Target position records
>> start
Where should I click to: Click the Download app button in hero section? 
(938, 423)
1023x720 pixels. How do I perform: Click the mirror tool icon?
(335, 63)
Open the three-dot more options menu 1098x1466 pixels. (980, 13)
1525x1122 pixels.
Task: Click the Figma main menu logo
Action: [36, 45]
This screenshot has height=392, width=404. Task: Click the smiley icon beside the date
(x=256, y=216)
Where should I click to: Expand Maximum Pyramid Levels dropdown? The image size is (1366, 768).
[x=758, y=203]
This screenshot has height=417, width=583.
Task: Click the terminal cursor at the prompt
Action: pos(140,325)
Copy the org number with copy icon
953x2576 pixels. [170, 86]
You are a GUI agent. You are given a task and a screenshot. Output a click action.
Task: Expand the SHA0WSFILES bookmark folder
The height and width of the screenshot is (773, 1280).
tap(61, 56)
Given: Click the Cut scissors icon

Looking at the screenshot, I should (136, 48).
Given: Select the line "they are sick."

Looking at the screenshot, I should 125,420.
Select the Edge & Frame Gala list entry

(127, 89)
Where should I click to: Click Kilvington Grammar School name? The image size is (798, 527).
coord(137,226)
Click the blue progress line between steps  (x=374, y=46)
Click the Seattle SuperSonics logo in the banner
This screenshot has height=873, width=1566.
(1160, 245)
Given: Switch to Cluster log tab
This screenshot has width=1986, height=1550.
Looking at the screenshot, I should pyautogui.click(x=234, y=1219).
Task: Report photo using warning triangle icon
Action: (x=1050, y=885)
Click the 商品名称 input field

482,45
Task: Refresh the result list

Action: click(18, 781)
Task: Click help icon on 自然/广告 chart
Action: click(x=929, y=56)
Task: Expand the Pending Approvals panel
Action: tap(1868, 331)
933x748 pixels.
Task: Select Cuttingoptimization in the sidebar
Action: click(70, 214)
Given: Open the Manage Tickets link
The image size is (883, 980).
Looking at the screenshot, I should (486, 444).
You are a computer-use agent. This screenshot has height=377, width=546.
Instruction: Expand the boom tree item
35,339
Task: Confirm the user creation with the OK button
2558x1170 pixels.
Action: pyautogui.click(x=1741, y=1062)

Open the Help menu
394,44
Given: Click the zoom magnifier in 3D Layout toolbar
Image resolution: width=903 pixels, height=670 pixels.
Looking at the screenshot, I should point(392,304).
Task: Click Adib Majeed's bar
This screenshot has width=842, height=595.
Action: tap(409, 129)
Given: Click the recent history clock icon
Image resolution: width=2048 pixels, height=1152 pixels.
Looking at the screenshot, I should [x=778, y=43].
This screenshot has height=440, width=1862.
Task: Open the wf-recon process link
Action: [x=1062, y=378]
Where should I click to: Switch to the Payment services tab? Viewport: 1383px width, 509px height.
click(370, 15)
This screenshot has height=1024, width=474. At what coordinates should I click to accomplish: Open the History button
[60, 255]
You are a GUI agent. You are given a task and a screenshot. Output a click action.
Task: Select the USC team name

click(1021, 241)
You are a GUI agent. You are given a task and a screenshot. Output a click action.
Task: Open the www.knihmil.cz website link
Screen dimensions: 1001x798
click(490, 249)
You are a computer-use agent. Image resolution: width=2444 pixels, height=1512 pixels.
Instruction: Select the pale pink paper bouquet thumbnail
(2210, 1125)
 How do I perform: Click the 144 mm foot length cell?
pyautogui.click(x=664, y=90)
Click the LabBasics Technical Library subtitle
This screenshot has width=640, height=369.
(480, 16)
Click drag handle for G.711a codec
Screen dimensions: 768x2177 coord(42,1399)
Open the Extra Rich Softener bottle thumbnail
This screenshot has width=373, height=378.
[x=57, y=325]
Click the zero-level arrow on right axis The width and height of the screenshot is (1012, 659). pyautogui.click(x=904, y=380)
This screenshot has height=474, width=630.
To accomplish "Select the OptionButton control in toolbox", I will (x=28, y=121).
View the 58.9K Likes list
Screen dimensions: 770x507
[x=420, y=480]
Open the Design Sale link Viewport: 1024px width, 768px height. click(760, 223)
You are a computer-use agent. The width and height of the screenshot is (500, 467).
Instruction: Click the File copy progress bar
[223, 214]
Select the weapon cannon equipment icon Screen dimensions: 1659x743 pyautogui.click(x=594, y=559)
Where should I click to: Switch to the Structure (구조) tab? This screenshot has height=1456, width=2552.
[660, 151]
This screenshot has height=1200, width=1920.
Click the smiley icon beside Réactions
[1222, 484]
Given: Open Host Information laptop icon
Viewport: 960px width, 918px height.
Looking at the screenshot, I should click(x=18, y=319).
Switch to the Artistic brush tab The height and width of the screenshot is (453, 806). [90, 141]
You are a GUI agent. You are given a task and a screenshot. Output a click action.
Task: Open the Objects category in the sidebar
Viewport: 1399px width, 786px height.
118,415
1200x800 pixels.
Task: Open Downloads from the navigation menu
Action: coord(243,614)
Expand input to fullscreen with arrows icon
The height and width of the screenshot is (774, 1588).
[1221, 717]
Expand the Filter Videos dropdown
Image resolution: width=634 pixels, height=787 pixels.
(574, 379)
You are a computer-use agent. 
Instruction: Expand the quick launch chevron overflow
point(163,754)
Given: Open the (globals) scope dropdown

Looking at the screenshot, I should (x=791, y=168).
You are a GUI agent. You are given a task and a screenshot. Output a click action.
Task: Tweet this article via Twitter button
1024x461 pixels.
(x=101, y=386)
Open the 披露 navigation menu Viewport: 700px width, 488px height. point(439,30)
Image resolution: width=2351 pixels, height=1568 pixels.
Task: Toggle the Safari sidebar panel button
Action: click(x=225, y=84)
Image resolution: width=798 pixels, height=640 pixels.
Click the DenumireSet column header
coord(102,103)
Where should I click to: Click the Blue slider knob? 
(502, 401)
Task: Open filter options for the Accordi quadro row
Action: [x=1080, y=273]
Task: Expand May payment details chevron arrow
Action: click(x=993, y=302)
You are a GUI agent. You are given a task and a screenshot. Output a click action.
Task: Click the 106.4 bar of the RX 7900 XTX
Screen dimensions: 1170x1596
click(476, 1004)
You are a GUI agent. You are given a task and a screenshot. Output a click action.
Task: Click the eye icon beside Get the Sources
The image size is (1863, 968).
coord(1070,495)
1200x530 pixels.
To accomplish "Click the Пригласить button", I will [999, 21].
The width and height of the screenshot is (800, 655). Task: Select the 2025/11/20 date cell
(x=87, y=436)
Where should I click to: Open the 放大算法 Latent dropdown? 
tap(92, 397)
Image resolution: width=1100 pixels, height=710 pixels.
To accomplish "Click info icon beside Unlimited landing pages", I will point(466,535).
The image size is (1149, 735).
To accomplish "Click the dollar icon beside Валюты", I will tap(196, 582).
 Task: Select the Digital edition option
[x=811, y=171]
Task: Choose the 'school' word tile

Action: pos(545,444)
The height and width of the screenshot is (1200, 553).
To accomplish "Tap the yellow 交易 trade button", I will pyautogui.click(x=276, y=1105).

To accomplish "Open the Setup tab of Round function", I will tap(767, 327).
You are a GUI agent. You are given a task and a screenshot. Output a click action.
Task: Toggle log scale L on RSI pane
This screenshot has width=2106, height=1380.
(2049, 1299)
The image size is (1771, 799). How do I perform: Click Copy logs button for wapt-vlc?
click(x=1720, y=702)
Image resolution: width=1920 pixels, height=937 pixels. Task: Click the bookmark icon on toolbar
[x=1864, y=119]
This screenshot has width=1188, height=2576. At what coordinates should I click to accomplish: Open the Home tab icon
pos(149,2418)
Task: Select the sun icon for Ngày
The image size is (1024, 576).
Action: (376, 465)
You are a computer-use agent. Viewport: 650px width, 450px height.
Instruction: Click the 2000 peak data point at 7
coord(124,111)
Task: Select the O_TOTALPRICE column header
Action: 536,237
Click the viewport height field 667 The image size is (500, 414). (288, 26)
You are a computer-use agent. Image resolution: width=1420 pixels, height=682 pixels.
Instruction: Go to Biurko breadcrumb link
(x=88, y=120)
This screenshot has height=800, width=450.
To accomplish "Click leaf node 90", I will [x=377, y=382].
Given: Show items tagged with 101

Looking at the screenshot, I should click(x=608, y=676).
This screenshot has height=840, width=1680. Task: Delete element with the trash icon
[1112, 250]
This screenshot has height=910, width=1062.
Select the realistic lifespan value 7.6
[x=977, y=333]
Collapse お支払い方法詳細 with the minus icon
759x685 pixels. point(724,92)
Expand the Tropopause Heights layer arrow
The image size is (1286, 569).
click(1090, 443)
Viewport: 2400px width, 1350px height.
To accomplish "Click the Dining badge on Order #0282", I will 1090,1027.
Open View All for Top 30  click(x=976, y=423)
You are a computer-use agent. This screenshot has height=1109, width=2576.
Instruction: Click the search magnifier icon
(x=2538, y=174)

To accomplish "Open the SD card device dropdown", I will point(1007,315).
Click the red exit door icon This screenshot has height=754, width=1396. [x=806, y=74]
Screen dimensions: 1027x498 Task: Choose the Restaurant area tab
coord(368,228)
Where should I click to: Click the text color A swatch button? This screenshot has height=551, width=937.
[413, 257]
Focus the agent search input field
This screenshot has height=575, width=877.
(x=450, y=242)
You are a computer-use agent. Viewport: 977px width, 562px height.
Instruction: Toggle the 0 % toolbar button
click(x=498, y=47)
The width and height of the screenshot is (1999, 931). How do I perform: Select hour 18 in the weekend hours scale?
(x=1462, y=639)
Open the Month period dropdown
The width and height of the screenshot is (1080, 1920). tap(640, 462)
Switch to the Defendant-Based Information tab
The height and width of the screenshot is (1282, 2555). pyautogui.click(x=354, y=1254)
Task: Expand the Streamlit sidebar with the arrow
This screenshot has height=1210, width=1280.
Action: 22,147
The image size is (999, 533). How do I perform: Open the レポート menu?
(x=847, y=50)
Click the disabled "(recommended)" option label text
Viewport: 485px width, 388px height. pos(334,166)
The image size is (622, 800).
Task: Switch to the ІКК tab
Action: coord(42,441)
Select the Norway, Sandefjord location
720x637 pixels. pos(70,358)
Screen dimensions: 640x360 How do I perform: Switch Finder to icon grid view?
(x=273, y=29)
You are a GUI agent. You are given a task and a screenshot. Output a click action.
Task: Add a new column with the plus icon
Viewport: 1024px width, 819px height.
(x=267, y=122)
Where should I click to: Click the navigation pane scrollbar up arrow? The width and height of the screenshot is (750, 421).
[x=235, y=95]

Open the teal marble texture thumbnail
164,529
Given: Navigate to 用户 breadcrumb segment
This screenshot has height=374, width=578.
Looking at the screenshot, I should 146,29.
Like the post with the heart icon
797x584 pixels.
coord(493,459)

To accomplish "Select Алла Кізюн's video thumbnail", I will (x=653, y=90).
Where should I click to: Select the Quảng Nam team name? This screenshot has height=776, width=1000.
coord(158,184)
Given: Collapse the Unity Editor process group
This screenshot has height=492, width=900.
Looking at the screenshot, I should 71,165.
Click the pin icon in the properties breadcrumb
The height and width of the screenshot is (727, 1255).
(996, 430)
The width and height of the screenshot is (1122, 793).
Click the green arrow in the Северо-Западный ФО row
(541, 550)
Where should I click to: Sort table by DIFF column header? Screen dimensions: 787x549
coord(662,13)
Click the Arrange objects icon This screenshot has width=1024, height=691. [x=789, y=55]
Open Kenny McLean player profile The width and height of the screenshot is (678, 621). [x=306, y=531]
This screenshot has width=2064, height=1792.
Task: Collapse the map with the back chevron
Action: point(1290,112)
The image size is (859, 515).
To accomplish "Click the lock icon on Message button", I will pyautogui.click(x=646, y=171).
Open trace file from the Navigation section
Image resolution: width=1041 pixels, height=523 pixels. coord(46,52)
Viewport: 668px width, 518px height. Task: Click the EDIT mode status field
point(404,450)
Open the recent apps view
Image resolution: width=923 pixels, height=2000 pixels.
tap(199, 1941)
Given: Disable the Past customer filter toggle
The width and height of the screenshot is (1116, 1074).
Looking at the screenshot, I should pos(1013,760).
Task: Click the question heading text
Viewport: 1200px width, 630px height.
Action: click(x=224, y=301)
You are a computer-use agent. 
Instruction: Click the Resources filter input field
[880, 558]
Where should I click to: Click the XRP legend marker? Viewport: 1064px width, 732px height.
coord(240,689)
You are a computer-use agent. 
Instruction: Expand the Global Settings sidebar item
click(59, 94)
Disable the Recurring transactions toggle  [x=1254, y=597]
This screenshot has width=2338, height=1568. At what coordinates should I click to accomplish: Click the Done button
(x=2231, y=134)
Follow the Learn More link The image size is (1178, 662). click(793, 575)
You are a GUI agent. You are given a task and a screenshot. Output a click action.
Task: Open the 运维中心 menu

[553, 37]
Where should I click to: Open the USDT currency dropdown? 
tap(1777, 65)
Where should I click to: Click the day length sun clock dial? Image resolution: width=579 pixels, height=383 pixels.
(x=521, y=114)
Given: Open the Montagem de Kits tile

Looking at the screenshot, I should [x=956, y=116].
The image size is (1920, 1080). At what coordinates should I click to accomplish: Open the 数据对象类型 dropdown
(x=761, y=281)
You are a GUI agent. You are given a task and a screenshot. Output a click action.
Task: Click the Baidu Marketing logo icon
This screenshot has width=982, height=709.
>> end
**EXERCISE OBJECTIVE:** Copy out the data word for word, from the line with "Given: Select the" up to and including the line with "coord(137,226)".

**SOLVED PROBLEM:**
Given: Select the line "they are sick."

Looking at the screenshot, I should 125,420.
Select the Edge & Frame Gala list entry

(127, 89)
Where should I click to: Click Kilvington Grammar School name? The image size is (798, 527).
coord(137,226)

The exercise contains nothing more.